START Records for this task
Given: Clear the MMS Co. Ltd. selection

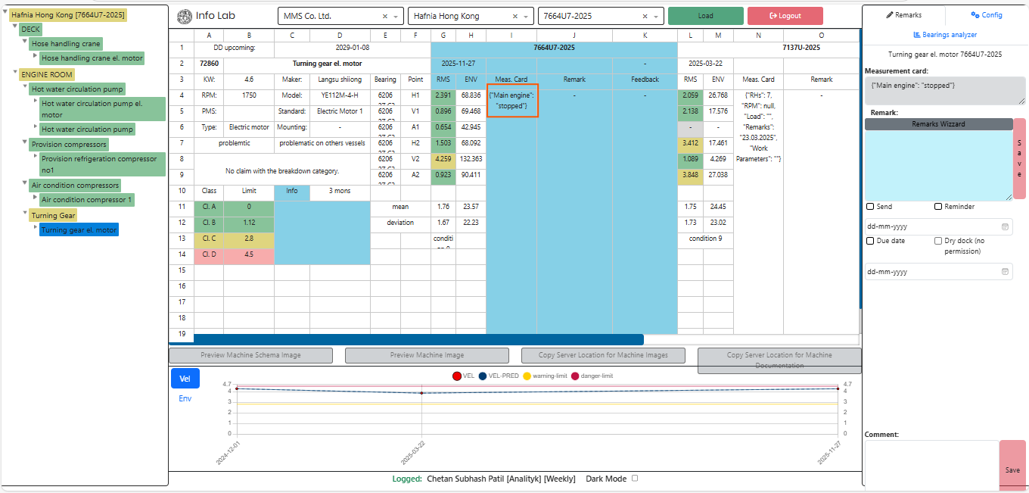Looking at the screenshot, I should tap(384, 16).
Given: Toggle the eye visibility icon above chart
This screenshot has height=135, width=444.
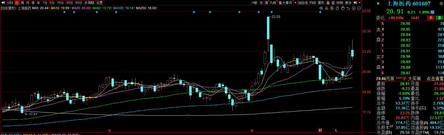Looking at the screenshot, I should (x=321, y=8).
END Records for this task
What you write should match the entries exactly, except that the pictures are dropped.

Given: Clear the MMS Co. Ltd. selection

Looking at the screenshot, I should tap(384, 16).
Given: Toggle the eye visibility icon above chart
This screenshot has height=135, width=444.
Looking at the screenshot, I should (x=321, y=8).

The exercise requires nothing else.